Daily Mirror

NHS wants 100,000 nurses from abroad

Desperate drive comes amid ‘urgent’ staffing crisis

- BY MARTIN BAGOT Health and Science Correspond­ent martin.bagot@mirror.co.uk @MartinBago­t

HEALTH chiefs are set to poach tens of thousands of nurses from overseas in a desperate bid to solve the chronic NHS staffing crisis.

A recruitmen­t masterplan leaked yesterday outlines plans to recruit 5,000 foreign nurses every year until 2040.

Many will come from poorer countries such as the Philippine­s and India. Ireland and Australia will also be targets.

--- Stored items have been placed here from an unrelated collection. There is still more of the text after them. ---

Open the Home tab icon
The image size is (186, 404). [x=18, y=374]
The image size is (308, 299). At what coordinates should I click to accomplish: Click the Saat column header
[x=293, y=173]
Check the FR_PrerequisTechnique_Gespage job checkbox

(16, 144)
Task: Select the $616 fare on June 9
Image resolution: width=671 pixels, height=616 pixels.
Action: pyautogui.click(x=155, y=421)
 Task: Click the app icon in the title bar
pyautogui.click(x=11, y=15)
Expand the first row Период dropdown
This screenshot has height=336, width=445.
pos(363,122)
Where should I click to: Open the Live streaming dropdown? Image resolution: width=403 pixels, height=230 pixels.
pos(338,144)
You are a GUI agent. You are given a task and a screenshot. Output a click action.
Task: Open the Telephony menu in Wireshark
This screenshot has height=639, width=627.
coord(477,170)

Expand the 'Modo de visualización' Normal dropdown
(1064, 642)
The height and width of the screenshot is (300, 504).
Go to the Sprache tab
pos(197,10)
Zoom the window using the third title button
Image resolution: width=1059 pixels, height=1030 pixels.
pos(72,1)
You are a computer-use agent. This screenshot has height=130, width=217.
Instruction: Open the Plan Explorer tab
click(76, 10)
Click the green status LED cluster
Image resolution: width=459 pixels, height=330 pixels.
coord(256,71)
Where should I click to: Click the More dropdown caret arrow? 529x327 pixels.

The interim report from Baroness Dido Harding, chairwoman of NHS Improvemen­t, says “shortages in nursing are the biggest, most urgent” NHS issue.

But it admits there is little hope of filling the more than 40,000 nursing vacancies for at least five years.

It comes after Tory austerity sparked a nursing exodus, with new data from the Nursing and Midwifery Council showing a third of those quitting cited “stress”. Dame Donna Kinnair, chief of the Royal College of Nursing, said: “Politician­s should be alarmed by the finding almost one in three quit nursing because of intolerabl­e pressure. They have abused the goodwill of nurses for too long and that dam is starting to burst.”

In 2018 The Mirror revealed 159,134 nurses left in the previous five years.

Policies such as scrapping training bursaries have helped choke off the supply of home-grown recruits.

Ms Kinnair added: “The UK needs a strategy for the domestic workforce to recruit, train and retain a new generation of nurses.”

The NHS employs 1.3million staff, but has 100,000 unfilled posts overall.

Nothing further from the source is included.